Hospices are free guest houses;
hotels are paying guest houses.
And paying guest houses or hotels
are as plentiful
as free guest houses or hospices
are scarce.
So hospitality, like everything else,
has been commercialized.
So hospitality, like everything else,
must now be idealized.
Houses of Hospitality
We need Houses of Hospitality
to give to the rich
the opportunity to serve the poor.
We need Houses of Hospitality
to bring the Bishops to the people
and the people to the Bishops.
We need Houses of Hospitality
to bring back to institutions
the technique of institutions.
We need Houses of Hospitality
to show what idealism looks like
when it is practiced.
We need Houses of Hospitality
to bring social justice
through Catholic Action
exercised in Catholic institutions.
Hospices
We read in the Catholic Encyclopedia
that during the early ages of Christianity
the hospice (or the House of Hospitality)
was a shelter for the sick, the poor,
the orphans, the old, the traveler,
and the needy of every kind.
Originally the hospices (or
Houses of Hospitality)
were under the supervision of the Bishops,
who designated priests
to administer the spiritual
and temporal affairs
of these charitable institutions.
The fourteenth statute
of the so-called Council of Carthage,
held about 436,
enjoins upon the Bishops
to have hospices (or Houses of Hospitality)
in connection with their churches.
Parish Houses of Hospitality
Today we need Houses of Hospitality
as much as they needed them then.
if not more so.
We have Parish Houses for the priests,
Parish Houses for educational purposes,
Parish Houses for recreational purposes,
but no Parish Houses of Hospitality.
Bossuet says that the poor
are the first children of the Church.
so the poor should come first.
People with homes should
have a room of hospitality.
So as to give shelter
to the needy members
of the parish.
The remaining needy
members of the parish
should be given shelter in a Parish Home.
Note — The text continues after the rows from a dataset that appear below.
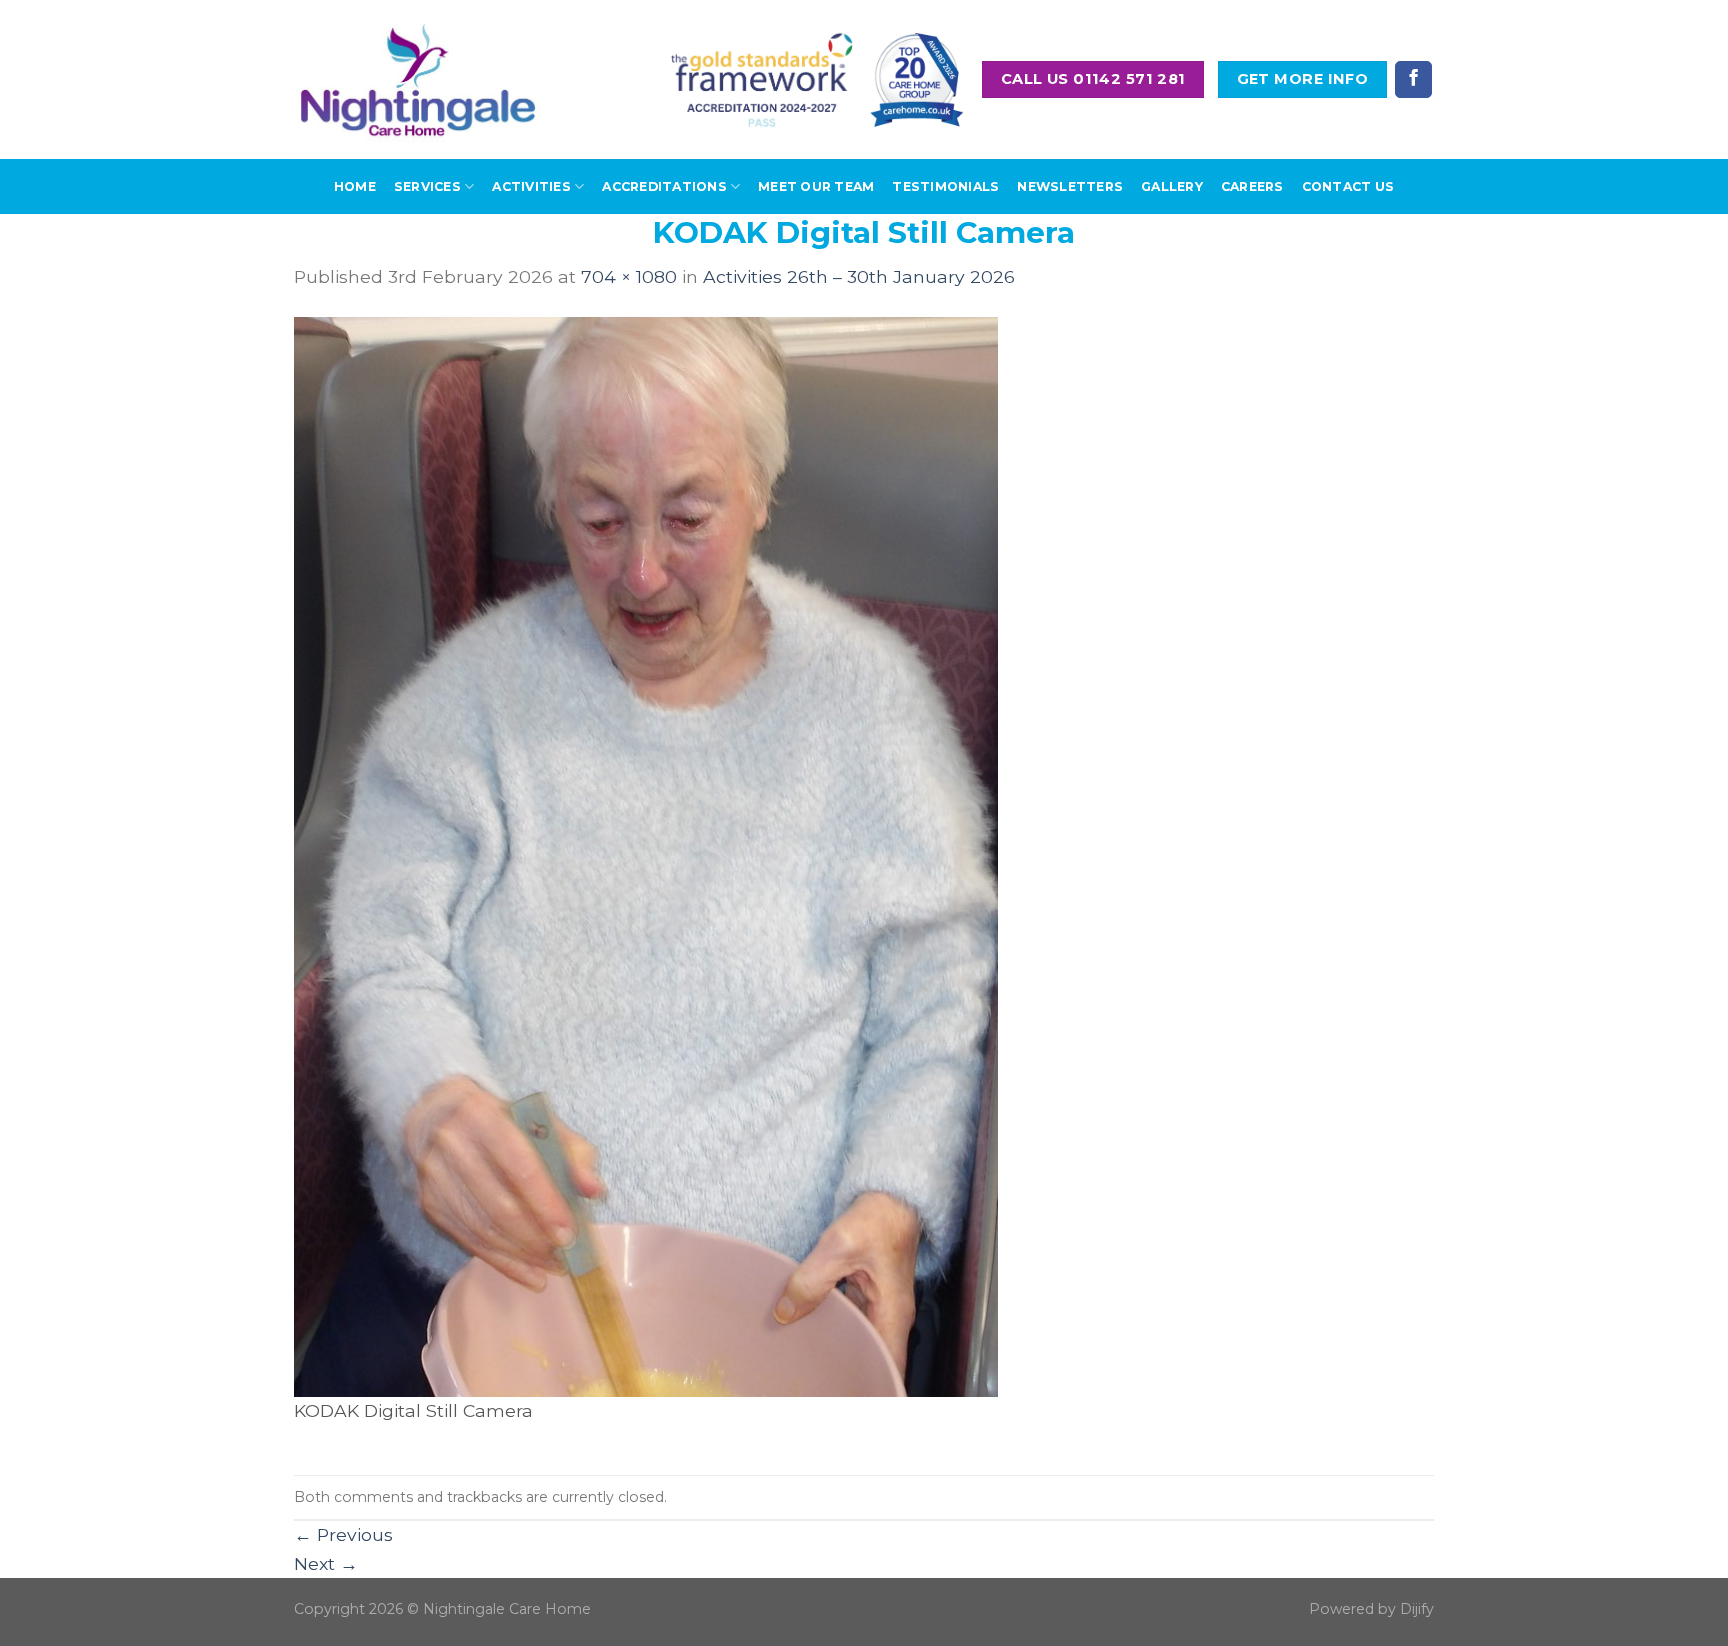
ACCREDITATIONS (664, 186)
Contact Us (1348, 186)
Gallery (1172, 186)
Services (427, 186)
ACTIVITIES (531, 186)
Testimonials (945, 186)
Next (326, 1563)
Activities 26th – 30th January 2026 (859, 276)
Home (355, 186)
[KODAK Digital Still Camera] (646, 855)
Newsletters (1070, 186)
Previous (343, 1534)
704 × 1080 (629, 276)
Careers (1252, 186)
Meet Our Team (816, 186)
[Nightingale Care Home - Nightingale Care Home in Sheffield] (418, 79)
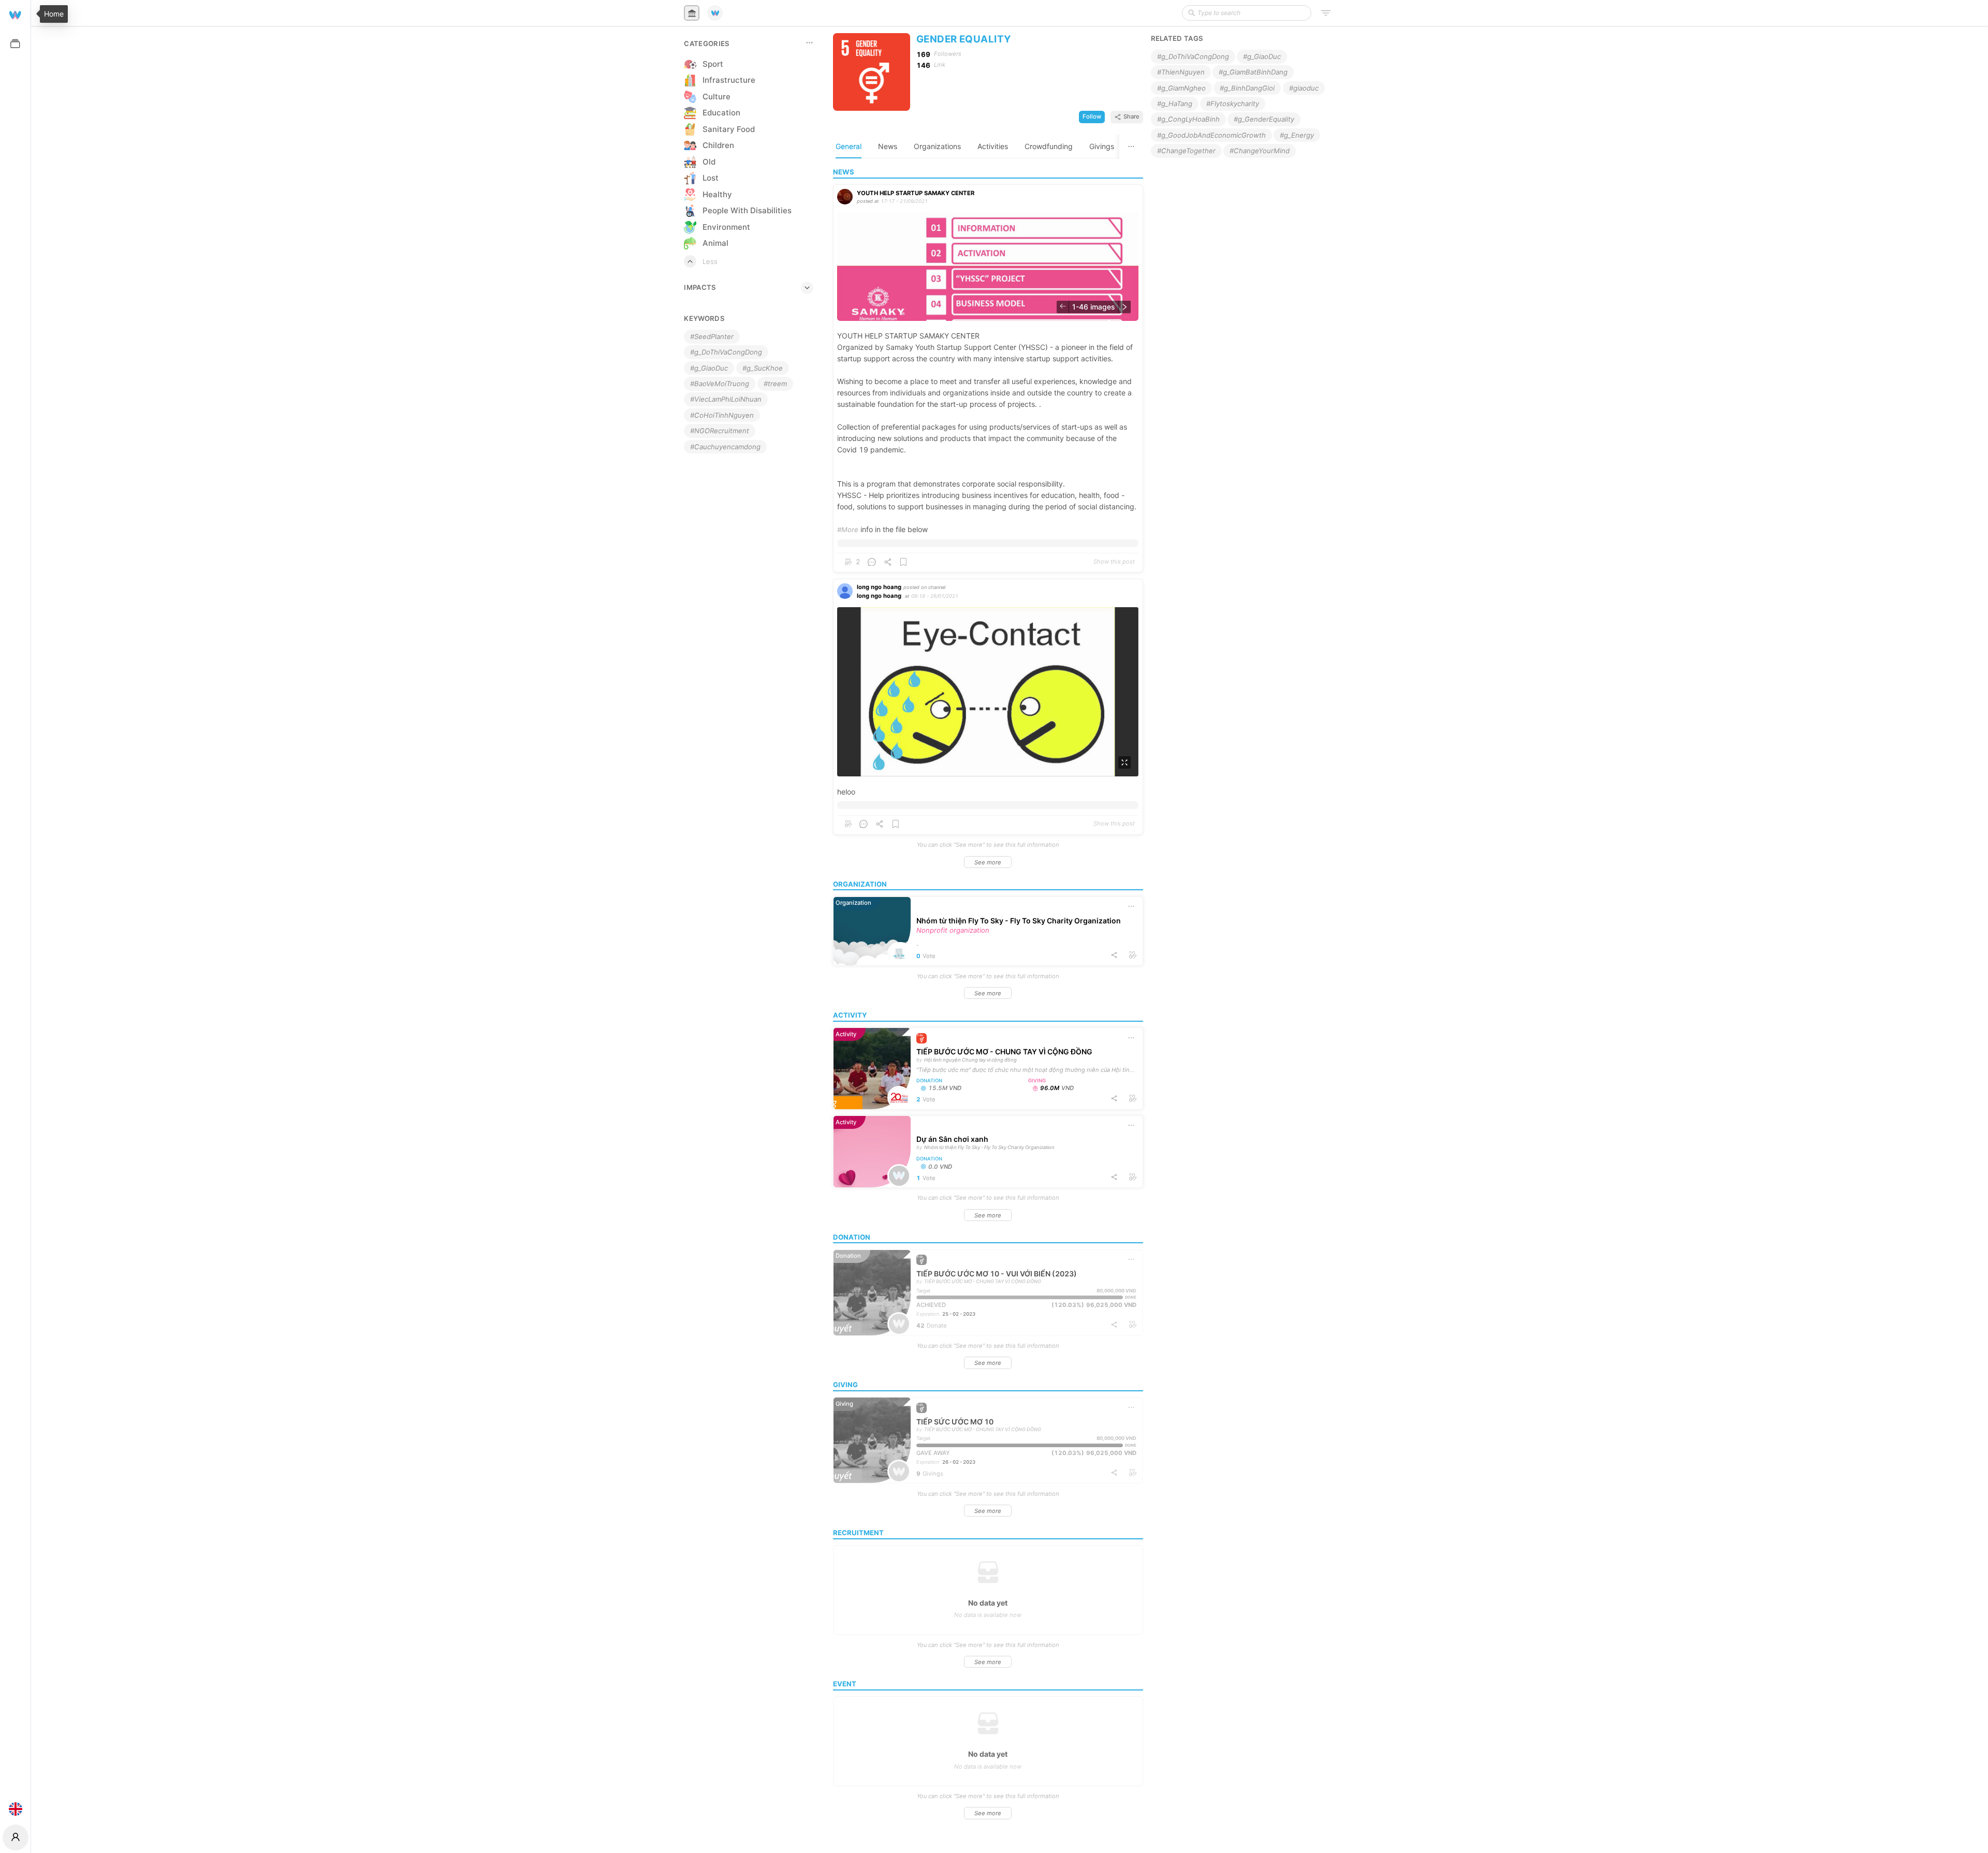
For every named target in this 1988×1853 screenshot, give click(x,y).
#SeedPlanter (712, 336)
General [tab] (848, 146)
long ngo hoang (879, 587)
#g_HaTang (1174, 103)
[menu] (15, 911)
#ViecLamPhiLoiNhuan (726, 399)
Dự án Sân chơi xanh (952, 1139)
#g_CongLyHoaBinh (1188, 119)
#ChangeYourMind (1260, 150)
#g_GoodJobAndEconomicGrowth (1211, 135)
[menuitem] (15, 14)
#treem (775, 383)
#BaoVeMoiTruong (719, 383)
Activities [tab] (992, 146)
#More (847, 529)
Furniture, clothing, and food
should be sent to the needy
members of the parish
at the Parish House of Hospitality.
We need Parish Homes
as well as Parish Domes.
In the new Cathedral of Liverpool
there will be a Home
as well as a dome.
Houses of “Catholic Action”
Catholic Houses of Hospitality
should be more than free guest houses
for the Catholic unemployed.
They could be vocational training schools,
including the training for the priesthood,
as Father Corbett proposes.
They could be Catholic reading rooms,
as Father McSorley proposes.
They could be Catholic Instruction Schools,
as Father Cornelius Hayes proposes.
They could be Round-Table
Discussion Groups,
as Peter Maurin proposes.
In a word, they could be
Catholic Action Houses,
where Catholic Thought
is combined with Catholic Action.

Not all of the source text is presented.